CAPE CANAVERAL (Reuters) – Elon Musk’s SpaceX will try again on Sunday to destroy one of its own rockets in a test of a crucial emergency abort system, a day after bad weather forced the company to delay its final milestone test before flying NASA astronauts from U.S. soil.

High winds and choppy seas in the area where the spacecraft was expected to splashdown on Saturday delayed the dramatic inflight test of the unmanned astronaut capsule to Sunday, with a longer six-hour launch window starting at 8 a.m. EST.

If the test goes ahead, SpaceX’s Crew Dragon capsule, an acorn-shaped pod that can seat seven astronauts, will fire thrusters to detach itself from a Falcon 9 rocket less than two minutes after liftoff, simulating an emergency abort scenario to prove it can return astronauts to safety.

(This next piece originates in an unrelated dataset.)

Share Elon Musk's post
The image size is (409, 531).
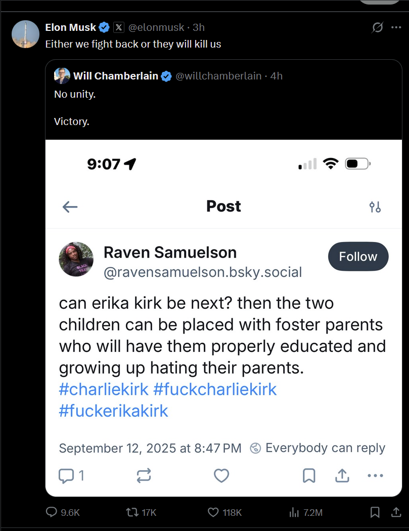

The test is crucial to qualify the capsule to fly humans to the International Space Station, a feat the National Aeronautics and Space Administration expects to come as soon as mid-2020. It follows years of development and delays as the United States has sought to revive its human spaceflight program through private partnerships.

NASA awarded $4.2 billion to Boeing and $2.5 billion to SpaceX in 2014 to develop separate capsule systems capable of ferrying astronauts to the space station from U.S. soil for the first time since NASA’s space shuttle program ended in 2011. The space agency has since relied on Russian spacecraft for rides to the space station.

During the test the Falcon 9 rocket’s boosters will shut down roughly 12 miles (19 km) above the ocean, a mock failure that will trigger Crew Dragon’s so-called SuperDraco thrusters to jet itself away at supersonic speeds of up to 1,500 miles per hour (2,400 kph).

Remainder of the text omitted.